Target pointing data
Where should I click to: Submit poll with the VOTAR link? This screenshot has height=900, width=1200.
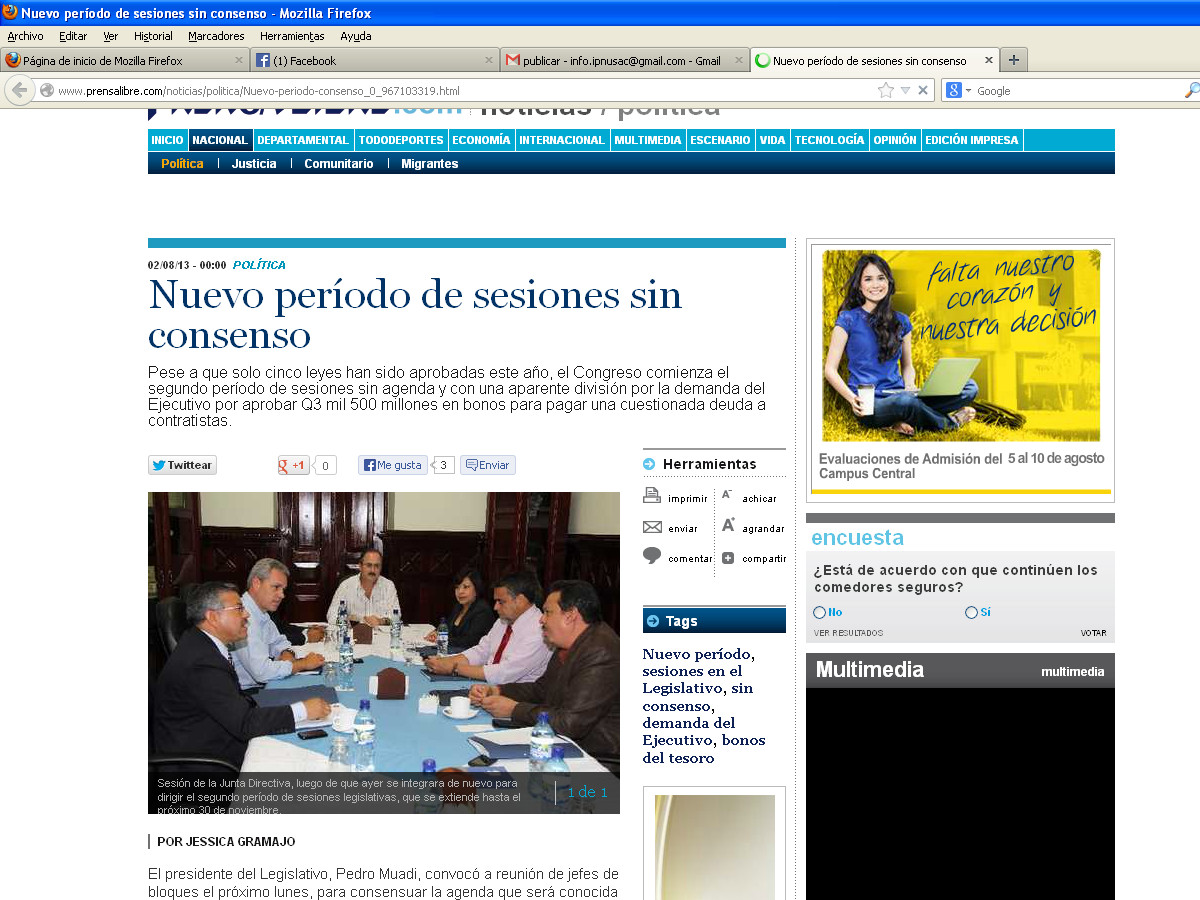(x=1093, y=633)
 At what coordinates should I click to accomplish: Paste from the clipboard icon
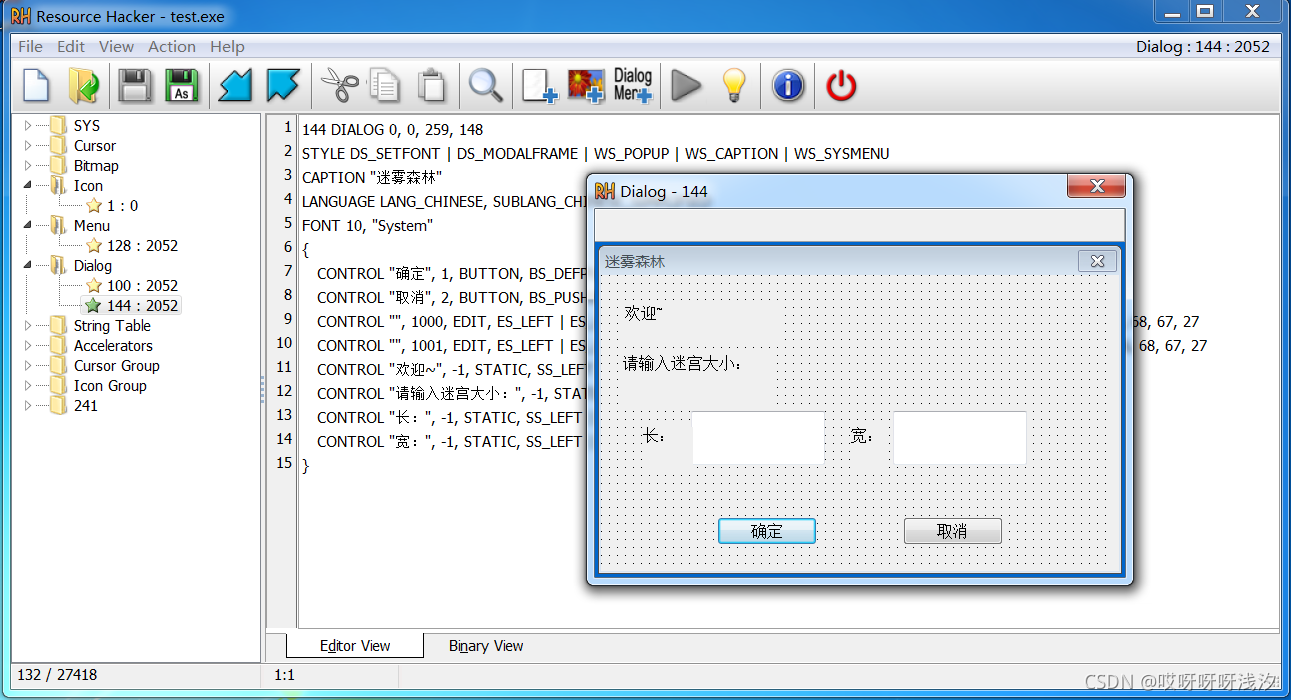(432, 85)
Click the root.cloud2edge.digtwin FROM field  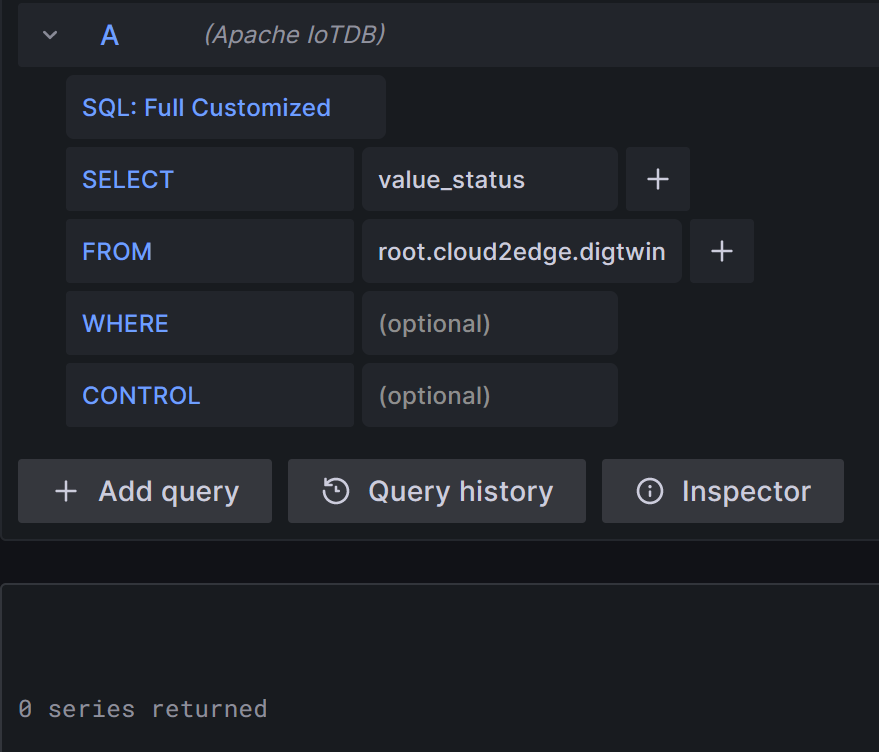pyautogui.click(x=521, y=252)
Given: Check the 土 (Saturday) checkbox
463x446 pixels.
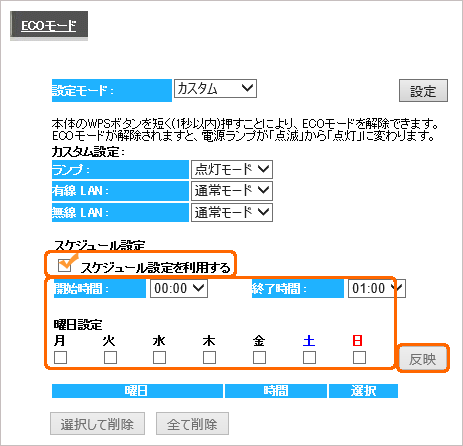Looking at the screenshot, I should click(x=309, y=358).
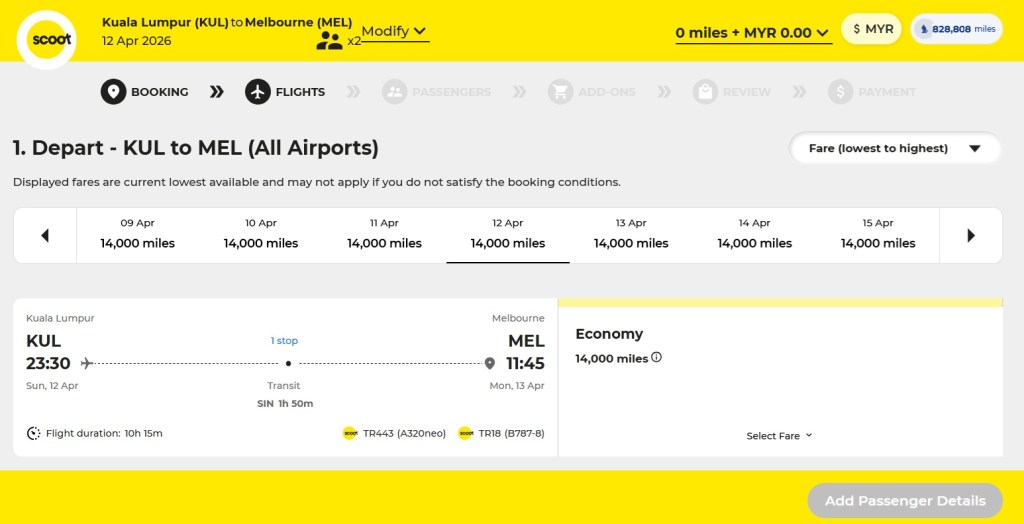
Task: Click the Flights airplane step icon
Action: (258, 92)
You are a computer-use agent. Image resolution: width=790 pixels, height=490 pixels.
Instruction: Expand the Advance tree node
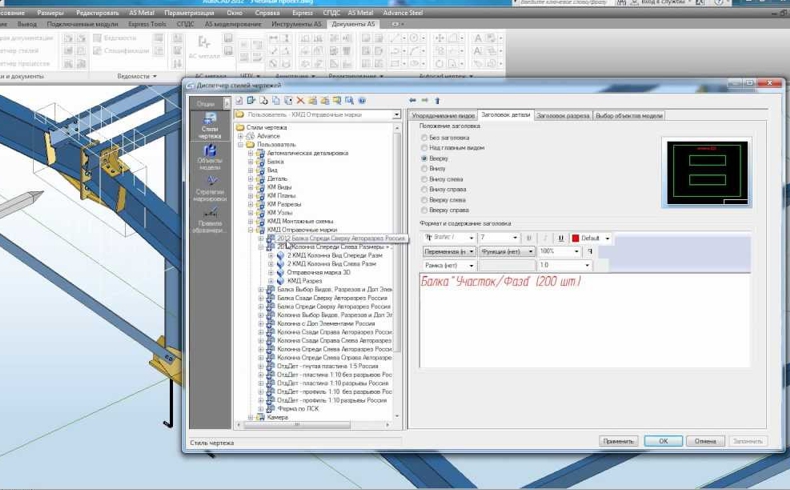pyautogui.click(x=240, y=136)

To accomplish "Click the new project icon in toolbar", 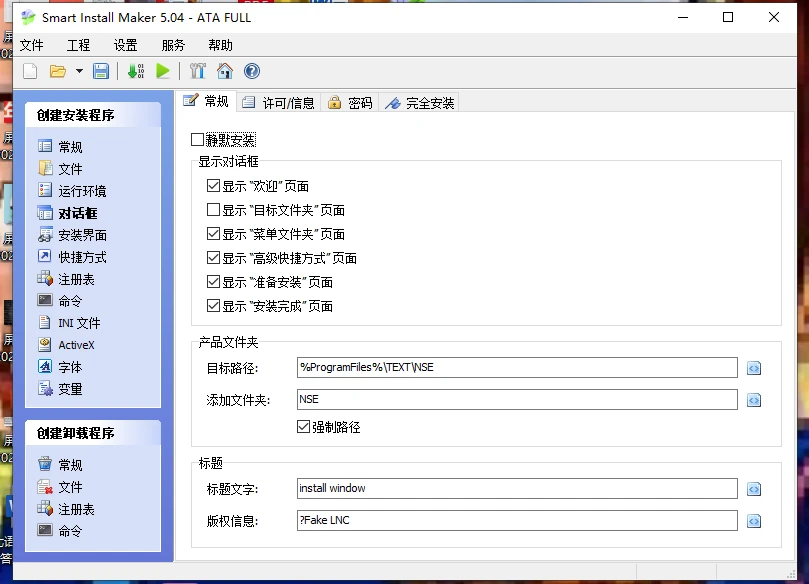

**Requirement**:
Switch "Instruction" to "Command" in the rows from the line with "Given: Check the 土 (Saturday) checkbox" through the end of the rows, and write those lines out again with nothing else changed. Leave the pictures out of your answer.

**Output of the exercise**:
Given: Check the 土 (Saturday) checkbox
463x446 pixels.
Looking at the screenshot, I should click(x=309, y=358).
Task: Click the Flights airplane step icon
Action: (258, 92)
You are a computer-use agent. Image resolution: width=790 pixels, height=490 pixels.
Command: Expand the Advance tree node
pyautogui.click(x=240, y=136)

To accomplish "Click the new project icon in toolbar", 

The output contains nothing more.